Quoted passage:
==========

Identity types

Here (section 1.12 of the HoTT book) is where things start to become more novel. We have a type $x =_A y$ for equalities between $x, y :A$, which corresponds to the proposition that $x = y$. An object of this type means the equality is true – but there is more information here! We can think of the different objects of this type as being different ways we can identify our $x$ and $y$. Or more vividly, as a path between $x$ and $y$. Each path is a witness of the veracity of the equality, that is, a proof. This is a really compelling idea, but I think it will take some time for it to sink in at an intuitive level.

Remember that we have a general pattern for specifying a type. Since identity types are a more subtle concept than the other types we have seen so far, let’s write this all out carefully. If you still feel confused about the distinction between elimination and computation (as I was when I wrote the first draft of this post), you should read my post where I explore this issue.  Anyway, here we go!

1. Formation rule. Given a type $A : \mathcal U$, and $a, b : A$, we can form the type $(a =_A b) :\mathcal U$ in the same universe. So this will give us a comparison of any two objects of a given type.

==========

Exercise requirements:
1. Print the passage on identity types starting at "1. Formation rule. Given" and ending at "a given type.".
2. According to the passage on identity types, which section of the HoTT book covers this material?
3. List every way the passage on identity types describes the different objects of the type of equalities between x and y.
Rely only on the passage about identity types for what follows.

Provided material:
==========

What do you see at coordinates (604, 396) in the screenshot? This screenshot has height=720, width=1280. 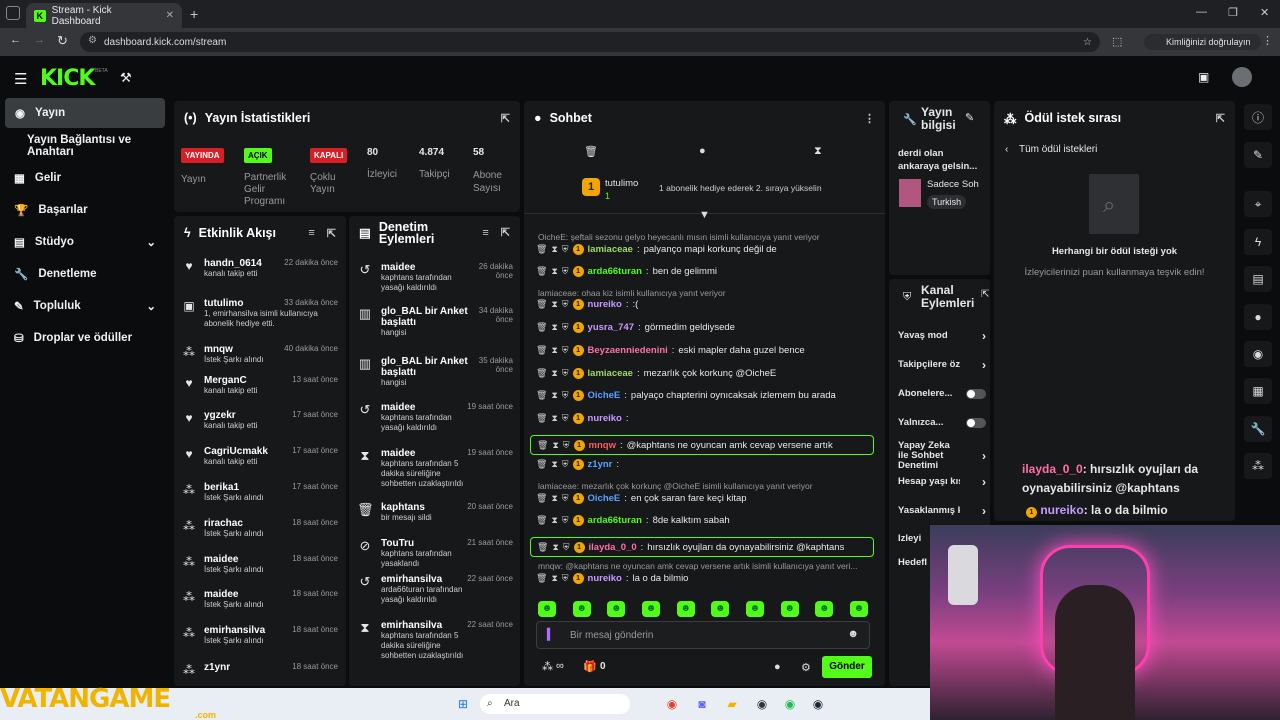 I see `chat-username: OicheE` at bounding box center [604, 396].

==========

Solution list:
1.
1. Formation rule. Given a type $A : \mathcal U$, and $a, b : A$, we can form the type $(a =_A b) :\mathcal U$ in the same universe. So this will give us a comparison of any two objects of a given type.

2. Section 1.12.

3.
- Different ways of identifying x and y
- A path between x and y
- A witness of the veracity of the equality
- A proof